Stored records
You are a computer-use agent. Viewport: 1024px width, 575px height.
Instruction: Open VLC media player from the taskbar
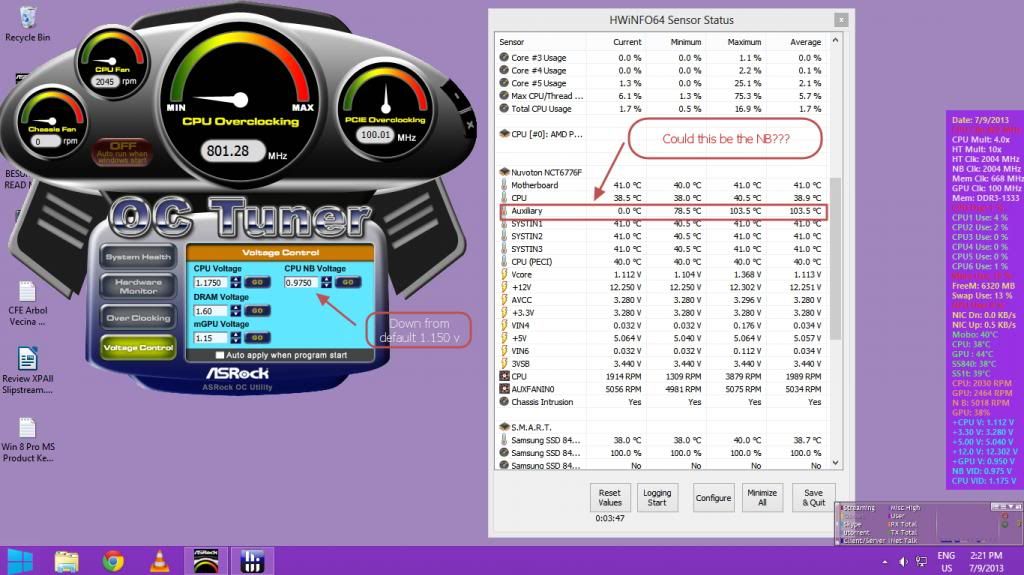point(159,560)
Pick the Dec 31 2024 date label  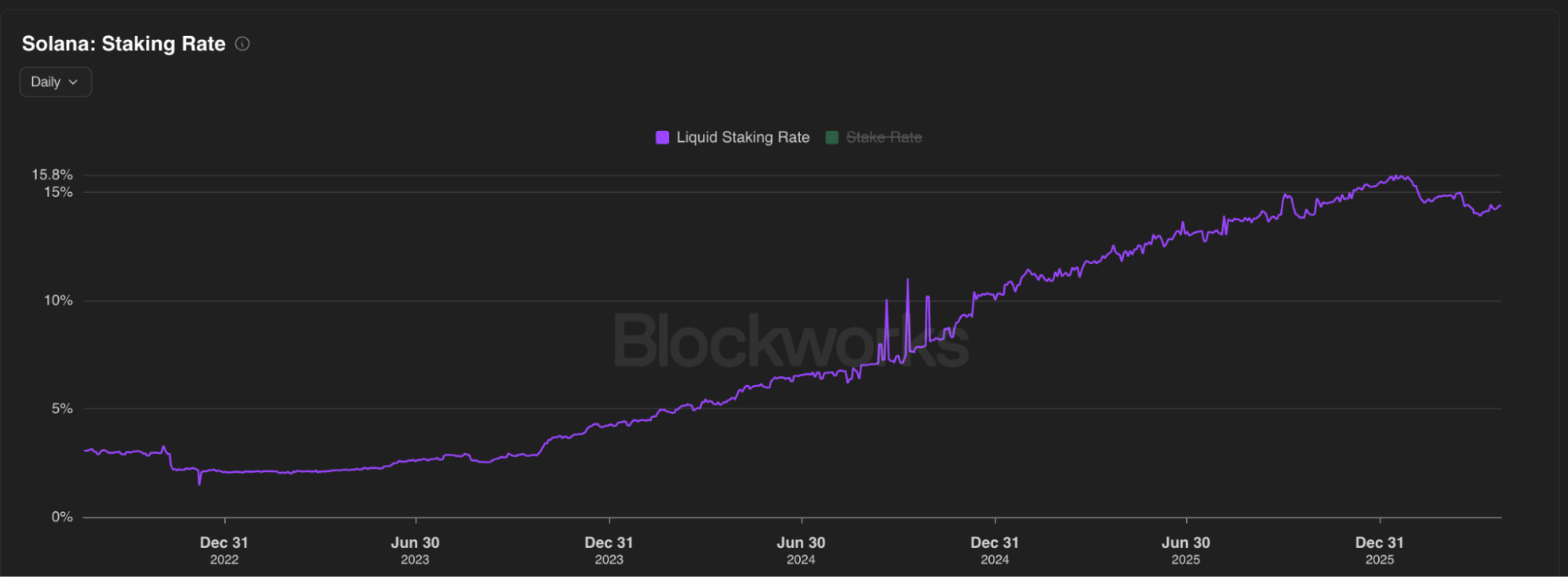(995, 550)
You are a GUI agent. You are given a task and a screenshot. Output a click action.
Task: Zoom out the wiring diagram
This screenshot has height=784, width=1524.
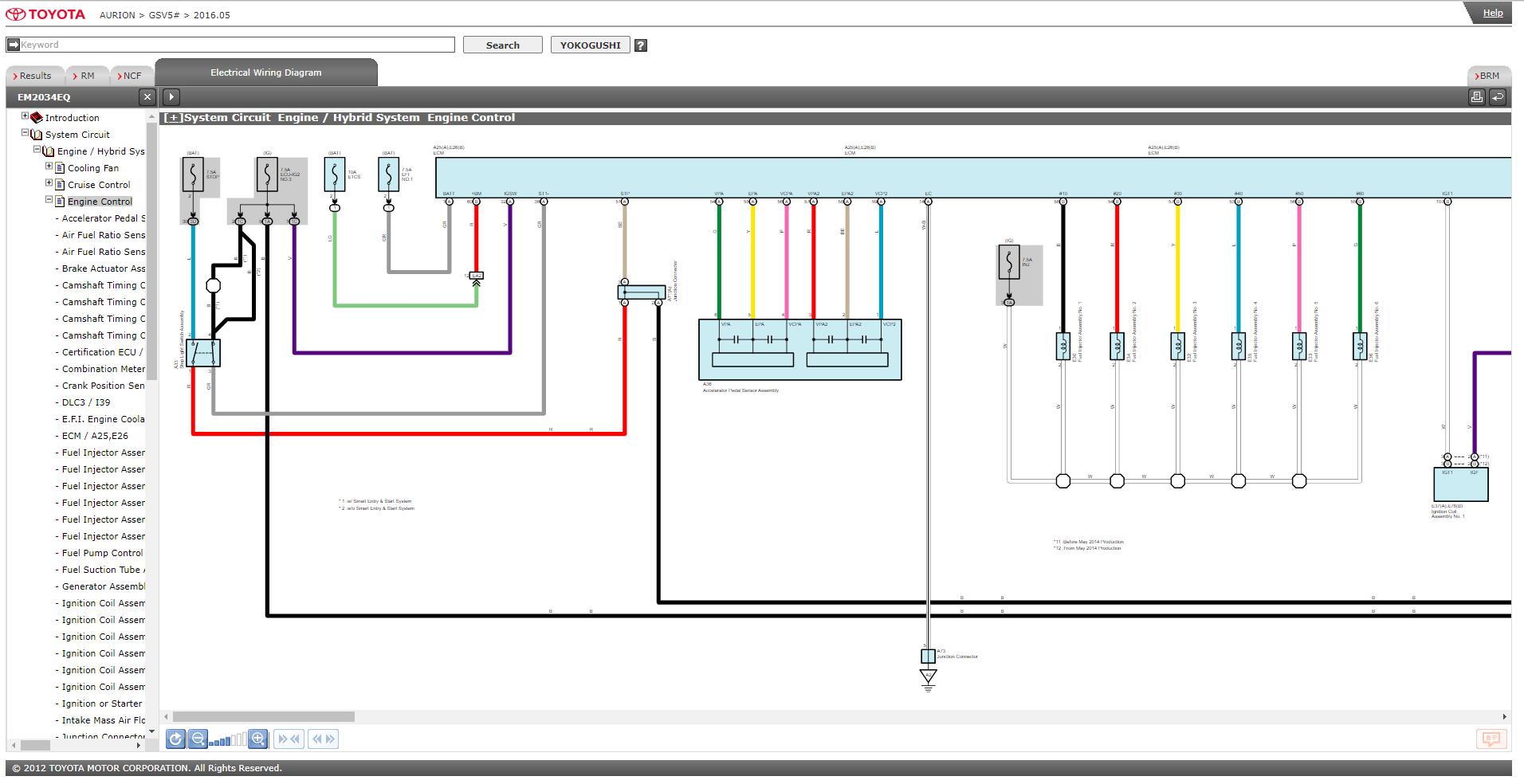click(x=198, y=739)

- _What is being asked_
Work out how many lines above have the string "agent" in them, and give only the number.

- _Result of the exercise_
2